Wilderness, Lance Weller

                Dès le début, on sait que le récit sera empreint de violence, de douleur, de malheur et pourtant, une immense douceur se dégage des premières pages que nous passons aux côtés de cette vieille dame aveugle, finissant ses jours dans une maison de retraite. Retour dans le passé avec l’histoire d’Abel Truman, celui qui a trouvé Dao-Ming, la vieille dame et qui l’a sauvée de la tempête et, nous le saurons plus tard, de la sauvagerie humaine, quand elle était enfant. Pendant trente ans, il vit sur une plage, dans une cabane en bois. Un jour, il décide de partir avec son chien et avec ses souvenirs qui sont lourds à porter. Il y a la mort de sa petite fille, encore bébé, qui est tombée de ses bras, puis celle de sa femme et enfin la bataille sanglante de la Wilderness où il a perdu tous ses amis. Lui, a survécu avec un bras estropié à jamais. Il marche au rythme du ressac de l’océan qui a rejeté son corps quand il a voulu y noyer son désespoir. La nature est omniprésente, tantôt accueillante, tantôt hostile, à l’image de ces rochers découpés qui se détachent sur l’océan. La nuit, avant de s’endormir sous la voûte étoilée du ciel, le vagabond contemple les constellations et écoute les craquements des sous-bois où la vie est en train de s’éveiller.
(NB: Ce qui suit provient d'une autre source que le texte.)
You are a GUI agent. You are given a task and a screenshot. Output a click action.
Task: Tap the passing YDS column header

Le jour dévoile des tapis de fleurs de toutes les couleurs qui longent de paisibles ruisseaux où viennent se désaltérer les biches. Les loutres jouent dans les vagues. Les oiseaux remplissent l’air de leurs trilles.
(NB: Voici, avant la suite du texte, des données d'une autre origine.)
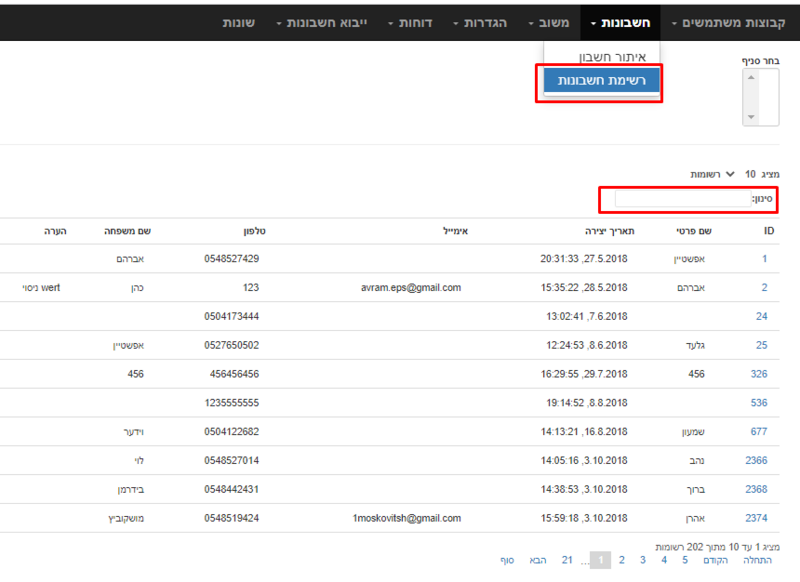Screen dimensions: 800x582
Task: Select רשימת חשבונות dropdown entry
Action: coord(601,81)
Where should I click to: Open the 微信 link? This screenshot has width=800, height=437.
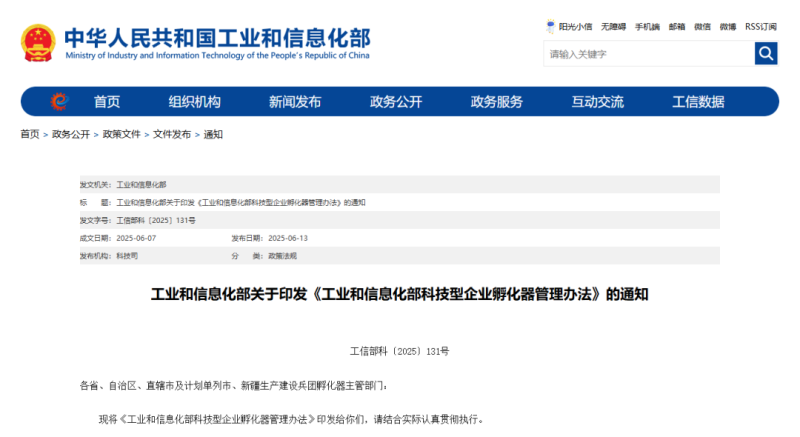[703, 26]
                Nous sommes bien dans le genre littéraire du « nature writing », initié par Thoreau et spécialité des éditions Gallmeister. Nous traversons les vastes espaces américains en suivant Abel Truman vite rattrapé par la violence qu’il croyait derrière lui et qui refait surface quand deux voleurs de chiens lui dérobent le sien pour l’entraîner au combat et laissent le vieil homme à moitié mort sous leurs coups. Rafistolé par une âme généreuse rencontrée sur son chemin, il part sur les traces de ses assaillants pour retrouver son chien. Dans son errance, il croise des personnes secourables qui prennent soin de lui et qui ont été, comme lui, cabossées par la vie : un noir émasculé par son maître parce qu’il n’a pas baissé les yeux assez rapidement devant son épouse et des femmes au corps meurtri et désormais stérile après une série de viols.

                La sauvagerie côtoie Abel dans le présent et le renvoie à l’enfer de la guerre civile qu’il a vécu dans le passé et dont le corps garde les stigmates. L’horreur de la bataille de la Wilderness nous vaut des scènes d’un réalisme parfois insoutenable. Devant nous, des cadavres mutilés, des visages défigurés, des corps éventrés au milieu de cris déchirants, d’odeur de pourriture et de sang ruisselant. L’auteur décrit avec une force étonnante la douleur intolérable qui mène au suicide. Mais cette noirceur laisse la place, à la fin du livre, à une sorte d’apaisement avec un héros qui connaît enfin la rédemption.

                Beaucoup de réussite pour ce premier roman, même si, parfois, les scènes de guerre sont à la limite du supportable. Aussi à l’aise dans la description d’êtres généreux que dans celle de monstres suintant de violence, Lance Weller nous raconte l’histoire sombre de la formation des Etats-Unis. Il nous fait aimer les paysages somptueux de son pays et nous entraîne dans une intrigue romanesque avec un vieux monsieur attachant et bouleversant d’humanité.